- Directed by: Denny Lawrence
- Written by: Paul Cockburn
- Produced by: Andrena Finlay
- Starring: Nique Needles Rosey Jones
- Cinematography: Steve Arnold
- Edited by: Richard Hindley
- Music by: Chris Neal
- Production company: Andrena Finlay Productions
- Release date: 1988;
- Running time: 87 minutes
- Country: Australia
- Language: English

= Afraid to Dance =

Afraid to Dance is a 1988 Australian film directed by Denny Lawrence and starring Nique Needles and Rosey Jones.

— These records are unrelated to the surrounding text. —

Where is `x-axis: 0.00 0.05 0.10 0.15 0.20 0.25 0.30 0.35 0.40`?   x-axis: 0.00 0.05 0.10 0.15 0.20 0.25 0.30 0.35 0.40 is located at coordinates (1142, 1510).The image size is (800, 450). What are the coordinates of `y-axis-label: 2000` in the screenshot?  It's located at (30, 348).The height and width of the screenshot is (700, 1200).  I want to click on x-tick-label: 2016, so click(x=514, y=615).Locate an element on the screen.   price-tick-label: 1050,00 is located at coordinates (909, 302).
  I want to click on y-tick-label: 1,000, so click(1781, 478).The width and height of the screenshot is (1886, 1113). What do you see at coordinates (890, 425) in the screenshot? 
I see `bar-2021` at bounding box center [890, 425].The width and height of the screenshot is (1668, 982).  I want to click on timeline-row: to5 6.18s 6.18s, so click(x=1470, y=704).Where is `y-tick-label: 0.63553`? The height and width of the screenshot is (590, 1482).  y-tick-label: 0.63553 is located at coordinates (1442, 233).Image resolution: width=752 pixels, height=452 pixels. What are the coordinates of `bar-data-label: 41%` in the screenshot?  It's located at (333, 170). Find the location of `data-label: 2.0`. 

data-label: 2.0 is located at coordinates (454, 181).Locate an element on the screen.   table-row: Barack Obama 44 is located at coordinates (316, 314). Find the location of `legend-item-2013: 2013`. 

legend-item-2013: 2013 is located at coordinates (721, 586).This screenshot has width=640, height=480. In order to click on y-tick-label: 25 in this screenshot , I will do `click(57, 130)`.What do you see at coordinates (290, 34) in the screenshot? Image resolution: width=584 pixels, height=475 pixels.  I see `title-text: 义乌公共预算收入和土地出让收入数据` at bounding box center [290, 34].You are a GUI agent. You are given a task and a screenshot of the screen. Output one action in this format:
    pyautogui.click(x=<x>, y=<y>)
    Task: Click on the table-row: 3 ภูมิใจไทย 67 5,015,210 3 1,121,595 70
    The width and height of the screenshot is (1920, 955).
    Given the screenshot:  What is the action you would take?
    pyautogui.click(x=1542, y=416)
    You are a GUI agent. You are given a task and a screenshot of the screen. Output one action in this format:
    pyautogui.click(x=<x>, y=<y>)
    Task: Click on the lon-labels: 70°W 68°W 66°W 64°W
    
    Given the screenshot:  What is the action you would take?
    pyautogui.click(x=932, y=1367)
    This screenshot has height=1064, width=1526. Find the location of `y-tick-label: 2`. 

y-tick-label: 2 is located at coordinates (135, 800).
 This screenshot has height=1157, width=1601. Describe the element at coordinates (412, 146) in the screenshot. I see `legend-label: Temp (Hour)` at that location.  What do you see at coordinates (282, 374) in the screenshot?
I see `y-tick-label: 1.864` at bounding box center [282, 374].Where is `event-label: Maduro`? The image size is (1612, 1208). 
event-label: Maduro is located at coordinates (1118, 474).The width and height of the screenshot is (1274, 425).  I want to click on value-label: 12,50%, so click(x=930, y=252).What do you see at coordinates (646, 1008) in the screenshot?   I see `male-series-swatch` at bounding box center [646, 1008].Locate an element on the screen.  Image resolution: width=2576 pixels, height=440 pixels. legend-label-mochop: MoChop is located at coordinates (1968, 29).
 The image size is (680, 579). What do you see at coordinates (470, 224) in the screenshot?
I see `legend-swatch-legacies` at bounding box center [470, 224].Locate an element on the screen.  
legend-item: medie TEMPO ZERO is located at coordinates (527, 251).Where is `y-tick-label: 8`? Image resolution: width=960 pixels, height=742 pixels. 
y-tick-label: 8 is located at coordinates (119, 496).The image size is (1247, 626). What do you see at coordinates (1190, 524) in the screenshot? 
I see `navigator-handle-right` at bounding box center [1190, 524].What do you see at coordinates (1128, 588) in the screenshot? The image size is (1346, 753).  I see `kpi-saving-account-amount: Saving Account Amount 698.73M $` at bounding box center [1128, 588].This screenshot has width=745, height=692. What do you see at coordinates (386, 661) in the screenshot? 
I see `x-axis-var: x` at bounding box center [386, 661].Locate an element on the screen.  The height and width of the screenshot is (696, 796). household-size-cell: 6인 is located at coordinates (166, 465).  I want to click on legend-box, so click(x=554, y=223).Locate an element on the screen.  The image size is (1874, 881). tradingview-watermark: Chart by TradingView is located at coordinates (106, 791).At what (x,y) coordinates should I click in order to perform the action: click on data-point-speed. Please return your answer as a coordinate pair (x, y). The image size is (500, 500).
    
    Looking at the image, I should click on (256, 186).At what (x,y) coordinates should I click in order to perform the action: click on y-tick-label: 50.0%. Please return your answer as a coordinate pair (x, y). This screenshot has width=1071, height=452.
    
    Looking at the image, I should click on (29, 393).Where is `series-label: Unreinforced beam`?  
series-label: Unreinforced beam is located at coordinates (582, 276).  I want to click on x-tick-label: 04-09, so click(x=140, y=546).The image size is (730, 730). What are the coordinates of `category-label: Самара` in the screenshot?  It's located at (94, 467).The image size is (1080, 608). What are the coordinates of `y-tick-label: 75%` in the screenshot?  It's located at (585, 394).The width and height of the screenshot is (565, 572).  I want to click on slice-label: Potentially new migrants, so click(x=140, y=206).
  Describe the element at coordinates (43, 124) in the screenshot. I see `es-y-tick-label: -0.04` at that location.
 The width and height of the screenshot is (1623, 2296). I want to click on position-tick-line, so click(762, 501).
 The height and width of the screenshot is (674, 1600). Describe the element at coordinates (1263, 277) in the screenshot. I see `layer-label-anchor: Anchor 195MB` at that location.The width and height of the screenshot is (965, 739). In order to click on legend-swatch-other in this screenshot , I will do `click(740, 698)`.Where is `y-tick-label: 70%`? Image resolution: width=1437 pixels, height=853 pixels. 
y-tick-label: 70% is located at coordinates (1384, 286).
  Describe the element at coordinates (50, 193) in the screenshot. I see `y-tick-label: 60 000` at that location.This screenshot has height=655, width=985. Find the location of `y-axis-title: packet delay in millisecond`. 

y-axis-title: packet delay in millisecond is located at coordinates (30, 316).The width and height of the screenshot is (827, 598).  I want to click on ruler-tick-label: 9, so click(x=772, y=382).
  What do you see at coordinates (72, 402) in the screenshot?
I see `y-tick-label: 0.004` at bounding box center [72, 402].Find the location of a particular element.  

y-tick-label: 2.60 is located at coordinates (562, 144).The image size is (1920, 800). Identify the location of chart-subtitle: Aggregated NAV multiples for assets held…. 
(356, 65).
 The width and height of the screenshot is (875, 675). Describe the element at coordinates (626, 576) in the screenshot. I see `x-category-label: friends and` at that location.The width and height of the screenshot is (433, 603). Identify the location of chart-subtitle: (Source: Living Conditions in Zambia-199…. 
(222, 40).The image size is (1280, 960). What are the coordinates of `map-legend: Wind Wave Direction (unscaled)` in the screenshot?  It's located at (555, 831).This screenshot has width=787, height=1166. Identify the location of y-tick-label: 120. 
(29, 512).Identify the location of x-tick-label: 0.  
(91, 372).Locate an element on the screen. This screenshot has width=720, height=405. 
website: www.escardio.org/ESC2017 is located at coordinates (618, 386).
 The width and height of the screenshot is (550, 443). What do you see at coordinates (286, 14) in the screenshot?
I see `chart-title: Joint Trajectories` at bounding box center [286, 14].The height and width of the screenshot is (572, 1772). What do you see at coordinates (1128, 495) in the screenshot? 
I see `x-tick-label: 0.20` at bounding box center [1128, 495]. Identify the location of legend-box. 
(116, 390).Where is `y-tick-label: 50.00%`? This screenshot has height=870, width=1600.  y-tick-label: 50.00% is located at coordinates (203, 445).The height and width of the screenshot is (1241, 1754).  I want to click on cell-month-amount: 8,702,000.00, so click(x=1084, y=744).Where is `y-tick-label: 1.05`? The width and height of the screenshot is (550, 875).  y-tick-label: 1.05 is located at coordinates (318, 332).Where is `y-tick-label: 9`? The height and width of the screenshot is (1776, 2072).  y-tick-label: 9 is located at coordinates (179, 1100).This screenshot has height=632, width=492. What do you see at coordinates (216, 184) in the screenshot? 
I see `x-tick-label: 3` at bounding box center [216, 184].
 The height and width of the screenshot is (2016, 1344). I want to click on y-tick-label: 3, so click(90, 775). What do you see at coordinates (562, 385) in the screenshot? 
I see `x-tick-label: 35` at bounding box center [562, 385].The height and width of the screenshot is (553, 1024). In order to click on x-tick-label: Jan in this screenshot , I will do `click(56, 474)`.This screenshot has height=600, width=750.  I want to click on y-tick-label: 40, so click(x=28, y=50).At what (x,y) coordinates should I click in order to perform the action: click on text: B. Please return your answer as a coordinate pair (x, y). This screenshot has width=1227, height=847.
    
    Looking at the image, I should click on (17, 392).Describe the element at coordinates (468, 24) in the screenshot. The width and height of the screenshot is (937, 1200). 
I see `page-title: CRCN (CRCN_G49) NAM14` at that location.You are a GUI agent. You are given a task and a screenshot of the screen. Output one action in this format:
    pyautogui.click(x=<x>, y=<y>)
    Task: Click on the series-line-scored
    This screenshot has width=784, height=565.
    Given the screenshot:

It was shot in 1988 and located at Sydney, New South Wales but was never released theatrically and went straight to video.

==Cast==
- Nique Needles as The Male
- Rosey Jones as The Female
- Grigor Taylor as Jim Pratt
- Tina Bursill as Driving Woman
- Annie Byron as Betty
- Mervyn Drake as Terry
- Tom Richards as Don Chapman
- Steve Spears as Garage Man
- Allan Penney as Newsagent
- Bill Young as Publican
- Stuart Halcroft as Supermarket Attendant
- Marina Finlay as Checkout Girl
- Fred Welsh as Tom
- Kate Parker as Large Woman
- Angela Cockburn as Supermarket Mother
- David Cockburn as Little Boy
- Coby Cockburn as Little Girl
- Lindsay McCormack as Greg

==Reception==
The Ages Jim Murphy says "The eccentric qualities of the script don't always work, and director Lawrence hasn't been ruthless enough with scenes that let the film down." Rod Bishop of the Age writes "The meandering screenplay from Paul Cockburn is not enhanced by Denny Lawrence's pedestrian direction but, despite their largely unsympathetic roles, Needles and Jones manage to enliven the film with their performances." Doug Anderson in the Sydney Morning Herald wrote "Another kind of road flick which finds its rhythm a bit too late in the piece to be regarded as a success but one whose credentials are greatly enhanced by the presence of Rosey Jones."

Rosey Jones was nominated for the 1988 AFI Award for Best Actress in a Leading Role and Paul Cockburn was a joint winner of the Best Screenplay Award at the 1988 AWGIE Awards.